(Beginning of DATA PROVIDED)

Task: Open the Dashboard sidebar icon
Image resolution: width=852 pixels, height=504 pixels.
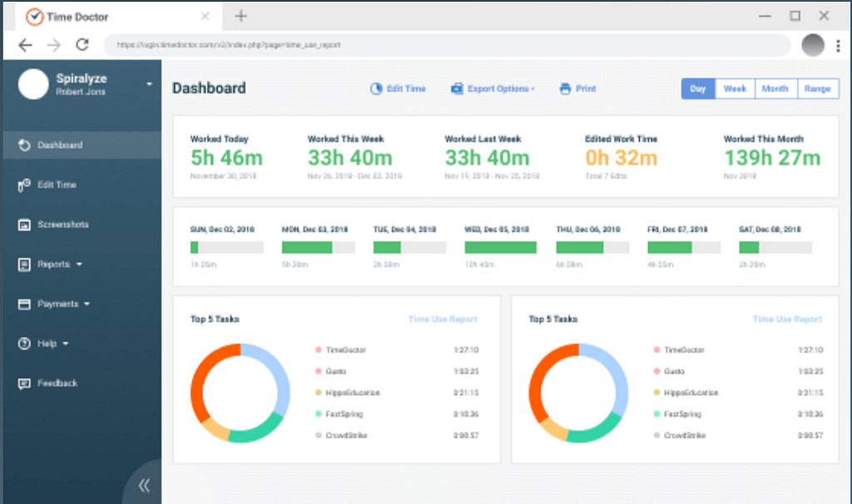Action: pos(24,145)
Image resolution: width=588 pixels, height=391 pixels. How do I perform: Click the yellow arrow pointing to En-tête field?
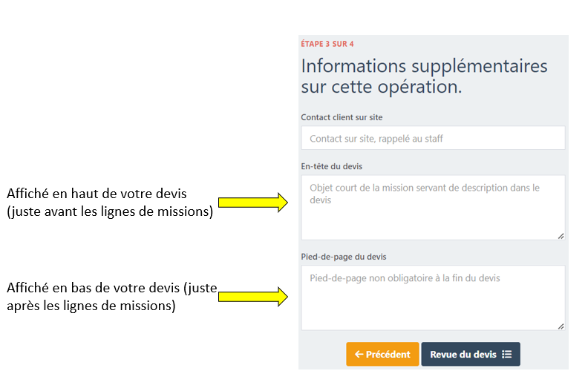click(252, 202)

(End of DATA PROVIDED)
(Beginning of DATA PROVIDED)

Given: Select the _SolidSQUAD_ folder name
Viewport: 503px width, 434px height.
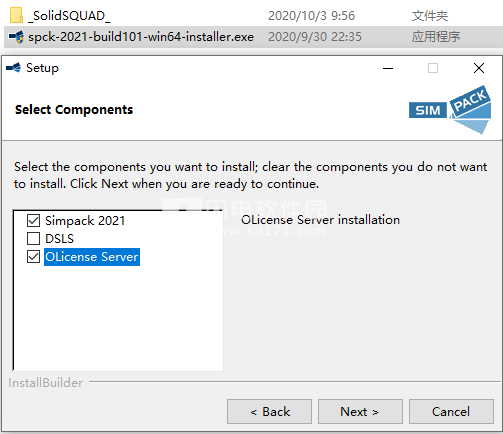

(End of DATA PROVIDED)

* **WORK TO BE COMPLETED**: Give back, unchanged, the run of lines in the listing above that begins at the line containing "Given: Select the _SolidSQUAD_ folder name" and ends at the line containing "Viewport: 503px width, 434px height.", both included.

* **RESULT FOR THIS EXERCISE**:
Given: Select the _SolidSQUAD_ folder name
Viewport: 503px width, 434px height.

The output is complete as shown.